Cottage Cheese Banana Bread – Gluten Free!

I feel Cottage Cheese is having its moment in the foodie world – sorta like the new cauliflower! LOL! I haven’t had cottage cheese in years – for some reason I remember eating it during one of the many diets I tried back in the day so I have mentally blocked it out of my head. But it has been making a comeback with talk about the many health benefits.

High in Protein:

Cottage cheese is high in protein. One cup of cottage cheese has a whopping 28 grams (g) and only 163 calories. High-protein foods digest slowly. This helps keep you feeling full longer and makes you less likely to overeat.

Probiotics:

Yes, some brands of cottage cheese contain probiotics. Cottage cheese is a fermented food that often contains probiotics, and you can check the package label for “live and active cultures”. Other foods that are high in probiotics include Yogurt, Buttermilk, Tempeh, Sauerkraut, and Miso soup. Good Culture is the brand I have been buying which labels that it contains probiotics and is low in sugar.
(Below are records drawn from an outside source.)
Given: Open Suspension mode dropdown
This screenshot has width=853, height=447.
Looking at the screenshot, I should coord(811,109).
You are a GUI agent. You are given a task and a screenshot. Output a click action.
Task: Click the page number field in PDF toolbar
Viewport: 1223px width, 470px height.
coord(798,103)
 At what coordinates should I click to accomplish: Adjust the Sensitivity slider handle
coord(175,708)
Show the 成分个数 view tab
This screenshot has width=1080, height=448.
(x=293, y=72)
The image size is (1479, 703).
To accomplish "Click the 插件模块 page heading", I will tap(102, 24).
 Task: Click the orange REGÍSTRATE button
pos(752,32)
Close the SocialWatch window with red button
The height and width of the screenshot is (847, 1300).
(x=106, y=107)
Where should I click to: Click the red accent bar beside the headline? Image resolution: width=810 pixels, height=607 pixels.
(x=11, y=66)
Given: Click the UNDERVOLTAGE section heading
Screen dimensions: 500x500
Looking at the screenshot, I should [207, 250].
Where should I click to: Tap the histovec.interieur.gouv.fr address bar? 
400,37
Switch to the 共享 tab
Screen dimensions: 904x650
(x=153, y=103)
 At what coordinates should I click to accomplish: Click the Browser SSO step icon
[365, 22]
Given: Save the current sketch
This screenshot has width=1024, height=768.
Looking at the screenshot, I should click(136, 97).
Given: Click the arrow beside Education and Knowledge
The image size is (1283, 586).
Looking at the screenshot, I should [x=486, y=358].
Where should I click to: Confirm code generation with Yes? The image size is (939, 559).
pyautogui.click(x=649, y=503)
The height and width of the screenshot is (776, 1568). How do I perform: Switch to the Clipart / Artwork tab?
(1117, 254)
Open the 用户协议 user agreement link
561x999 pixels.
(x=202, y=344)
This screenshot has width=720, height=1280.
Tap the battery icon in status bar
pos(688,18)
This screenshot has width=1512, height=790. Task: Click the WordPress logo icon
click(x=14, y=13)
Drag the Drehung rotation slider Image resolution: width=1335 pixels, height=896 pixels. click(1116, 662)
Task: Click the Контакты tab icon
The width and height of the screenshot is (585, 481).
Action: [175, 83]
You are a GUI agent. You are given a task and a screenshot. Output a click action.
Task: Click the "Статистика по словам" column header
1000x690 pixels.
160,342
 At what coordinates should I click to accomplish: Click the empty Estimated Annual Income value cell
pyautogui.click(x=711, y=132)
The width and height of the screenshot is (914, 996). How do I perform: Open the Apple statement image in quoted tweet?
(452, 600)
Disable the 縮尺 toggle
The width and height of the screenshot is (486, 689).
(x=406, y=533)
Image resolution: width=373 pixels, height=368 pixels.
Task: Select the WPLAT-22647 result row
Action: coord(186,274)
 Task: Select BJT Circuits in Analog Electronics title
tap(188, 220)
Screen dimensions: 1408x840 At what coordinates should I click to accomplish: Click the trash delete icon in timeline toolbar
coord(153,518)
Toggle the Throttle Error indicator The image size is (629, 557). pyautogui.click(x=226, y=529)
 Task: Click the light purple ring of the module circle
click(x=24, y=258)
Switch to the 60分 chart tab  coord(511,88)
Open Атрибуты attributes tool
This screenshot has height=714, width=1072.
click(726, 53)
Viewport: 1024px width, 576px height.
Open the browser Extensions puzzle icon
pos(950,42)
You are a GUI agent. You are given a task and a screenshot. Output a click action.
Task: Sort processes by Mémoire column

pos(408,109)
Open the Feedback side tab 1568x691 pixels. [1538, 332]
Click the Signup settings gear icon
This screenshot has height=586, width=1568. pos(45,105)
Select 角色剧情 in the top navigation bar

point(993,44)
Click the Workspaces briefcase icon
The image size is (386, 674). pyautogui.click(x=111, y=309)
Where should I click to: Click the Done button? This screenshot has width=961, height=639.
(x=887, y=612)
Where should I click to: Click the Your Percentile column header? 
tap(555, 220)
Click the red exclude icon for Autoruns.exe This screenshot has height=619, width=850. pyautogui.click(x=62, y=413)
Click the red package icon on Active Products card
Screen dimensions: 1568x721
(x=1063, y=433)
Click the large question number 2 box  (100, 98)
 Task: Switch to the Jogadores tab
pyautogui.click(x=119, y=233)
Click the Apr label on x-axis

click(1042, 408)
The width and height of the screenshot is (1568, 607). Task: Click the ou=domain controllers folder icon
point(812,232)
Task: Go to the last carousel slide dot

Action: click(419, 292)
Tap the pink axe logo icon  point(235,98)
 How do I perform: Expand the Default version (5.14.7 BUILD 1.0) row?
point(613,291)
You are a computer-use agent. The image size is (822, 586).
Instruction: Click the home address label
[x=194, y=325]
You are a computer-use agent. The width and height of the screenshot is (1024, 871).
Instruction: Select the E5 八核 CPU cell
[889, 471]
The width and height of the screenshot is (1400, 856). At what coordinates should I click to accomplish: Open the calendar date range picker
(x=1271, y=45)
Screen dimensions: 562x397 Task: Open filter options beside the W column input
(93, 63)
In this recipe, I replaced olive oil with cottage cheese and I must say the results were moist and delish! You can get creative with the add-ins – I went with walnuts and chocolate chips and then sprinkled rolled oats on top right before baking. Grab the full recipe below and get baking!

Cottage Cheese Banana Bread

Image

Cherise.mazur

Cottage Cheese GF Banana Bread is moist and a yummy treat!

Ingredients

  • 2 ripe bananas

  • 1/2 cup coconut sugar

  • 1/3 cup cottage cheese

  • 1/4 cup almond milk

  • 2 eggs

  • 1 tsp vanilla extract

  • 1 1/2 cups glutenn free 1:1 flour

  • 1/2 cup almond flour

  • 2 tsp baking powder

  • 1/4 tsp baking soda

  • pinch sea salt

  • pinch cinnamon

  • pinch nutmeg

  • 1/2 cup chopped walnuts

  • 1/2 cup chocolate chips

  • 1 tbsp rolled oats to sprinkle on top

Instructions

  • Preheat the oven to 350°F. Spray a 9"x5" loaf pan well

  • In a large bowl, combine the mashed bananas with the sugar, cottage cheese, milk, eggs, and vanilla and whisk until combined.

  • In a medium bowl, combine the flours, baking powder, baking soda, salt, cinnamon, and nutmeg.

  • Add the dry ingredients to the bowl with the wet ingredients and stir until just combined, then fold in the walnuts.

  • Pour into the prepared pan and sprinkle with the chocolate chips and oats.

  • Bake for 42 to 48 minutes, or until a toothpick inserted in the middle comes out mostly clean.